Quantity is simply IP.
So we have: PedroProduction = (Baseline – 65) x 2827 GibbyProduction = (Baseline – 79) x 3884
To make Pedro = Gibby means that Baseline = 116
That is, the baseline level that Brilliant Readers use is 116% of the league average runs allowed. (Unrounded, it’s 115.667)
Pedro_Production = (115.667 – 64.94) x 2827 ~= 143400
GibbyProduction = (115.667 – 78.74) x 3884 ~= 143400
To convert “Production” into “Wins”, you divide the above number by 2000. (I can explain more if interested.) So, we have:
Pedro_Wins = 72
Gibby_Wins = 72
Now, all we have to do is apply that to Ryan and Doc and we get:
RyanWins = 71 DocWins = 54
And that’s where the problem lies. Ryan should be nowhere close to the other two, according to Brilliant Readers.
If we instead use Fangraphs’ version of ERA- instead of Baseball Reference, we end up with a baseline level of only 107% of league average, and these win numbers: PedroWins = 57 GibbyWins = 57 RyanWins = 47 DocWins = 43
It makes a bit more sense, but Ryan and Doc are too close together.
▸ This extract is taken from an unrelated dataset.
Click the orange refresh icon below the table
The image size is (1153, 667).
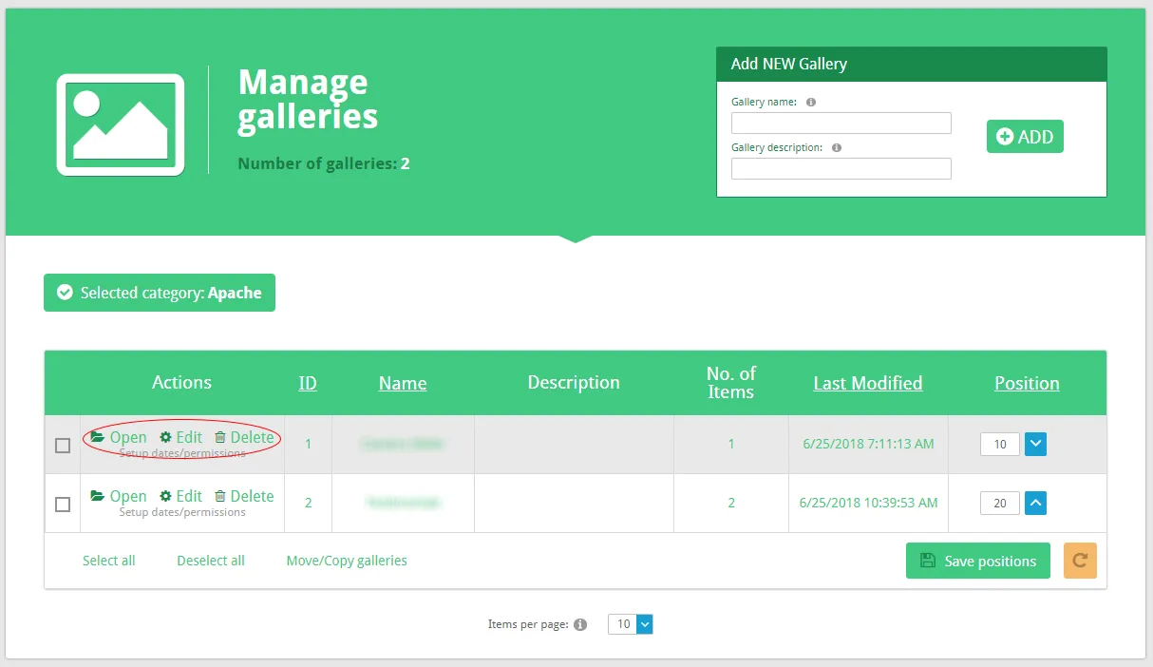tap(1080, 561)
The answer therefore is somewhere in between. And that answer is around 110% of league average. That is the replacement level that Brilliant Readers have implicitly recognized. This is in stark contrast to what Baseball Reference uses (around 120-125% or so) and what I use (around 125-130%). Brilliant Readers prefer quality to quantity. But, they are also recognizing that higher peaks leads to more team championships, so, we can see why they gravitate toward the level they do.
So, that’s how you figure the Brilliant Readers WAR level (which we can label as pWAR for Posnanski):
Wins = (110 minus ERA-) times IP divided 2000
All that’s left to do is apply that construction historically for all pitchers to get the Brilliant Readers preferred pitchers list.